# Records provided
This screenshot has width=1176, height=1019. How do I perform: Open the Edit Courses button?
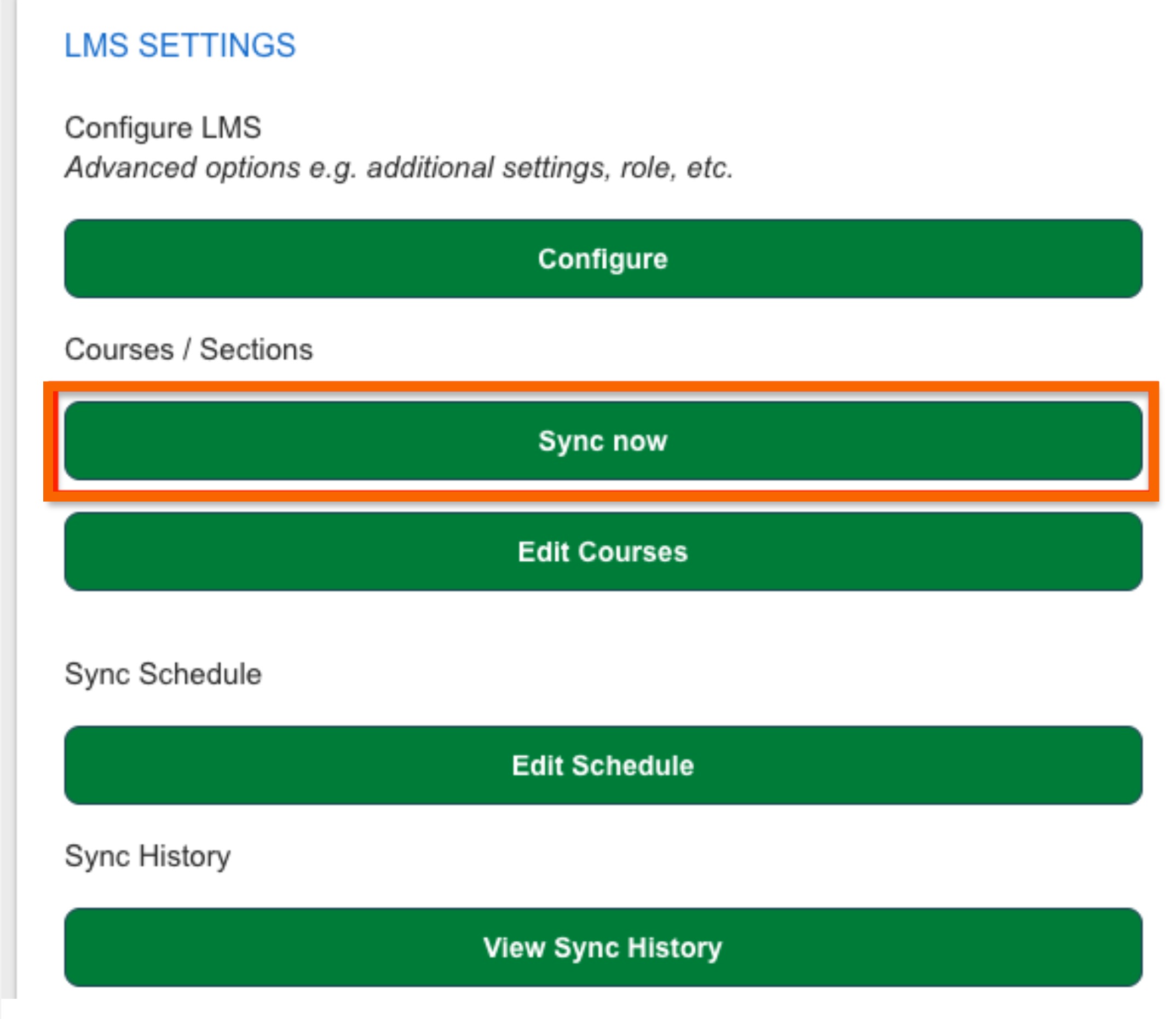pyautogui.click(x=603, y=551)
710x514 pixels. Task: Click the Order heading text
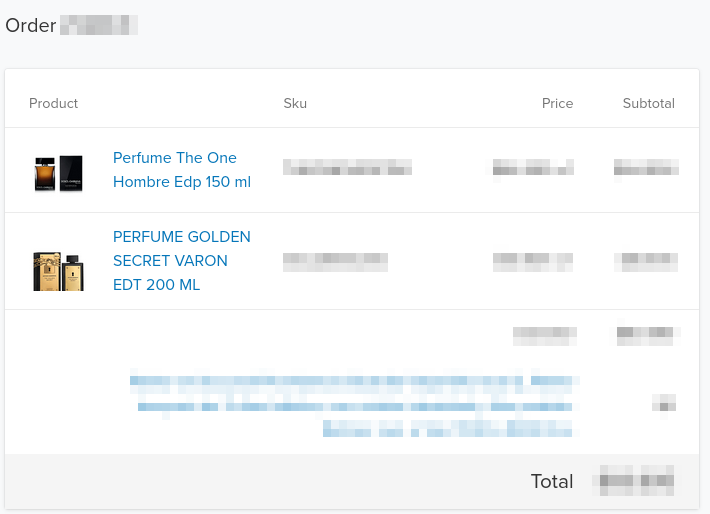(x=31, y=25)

* * *

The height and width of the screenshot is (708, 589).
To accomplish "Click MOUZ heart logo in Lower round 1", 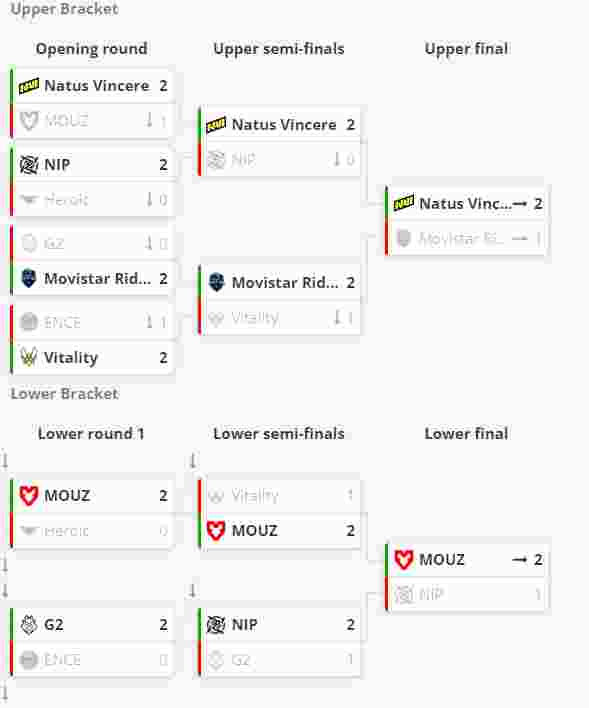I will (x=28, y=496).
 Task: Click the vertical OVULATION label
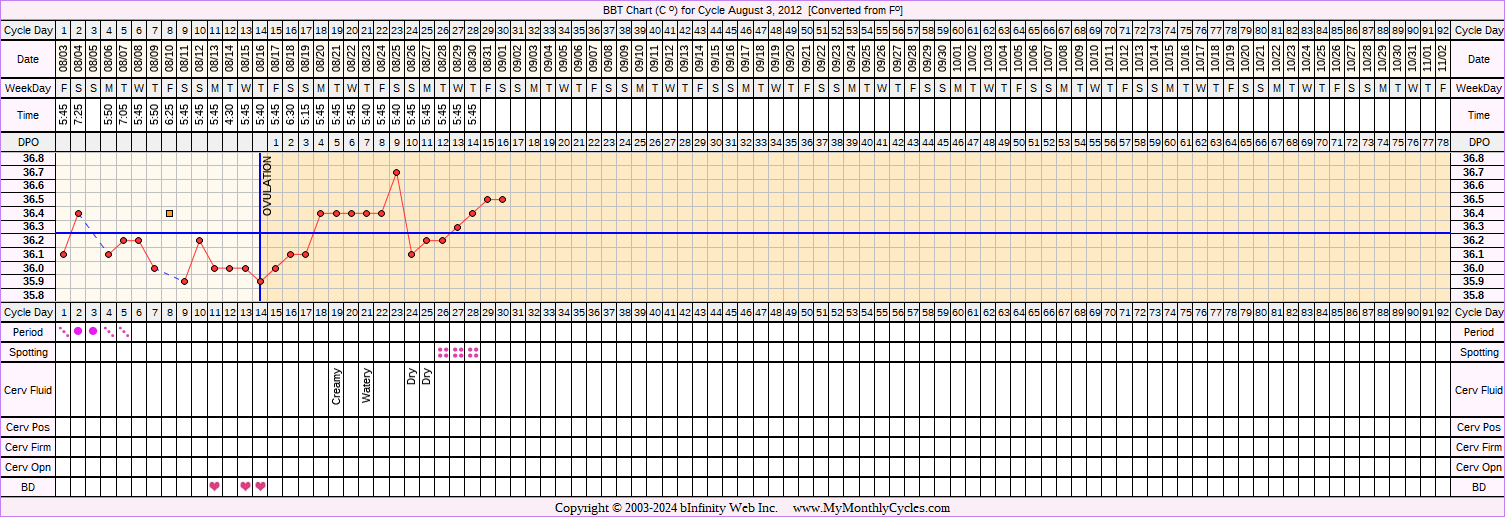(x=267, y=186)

# Aim
Put the material from the line containing "This screenshot has" through the line containing "(x=31, y=25)" into a JSON list of strings, one string per line, with blank lines left out. Omit the pictures.

# Finished exercise
[
  "This screenshot has width=1176, height=1019. How do I perform: Open the Edit Courses button?",
  "pyautogui.click(x=603, y=551)",
  "710x514 pixels. Task: Click the Order heading text",
  "(x=31, y=25)"
]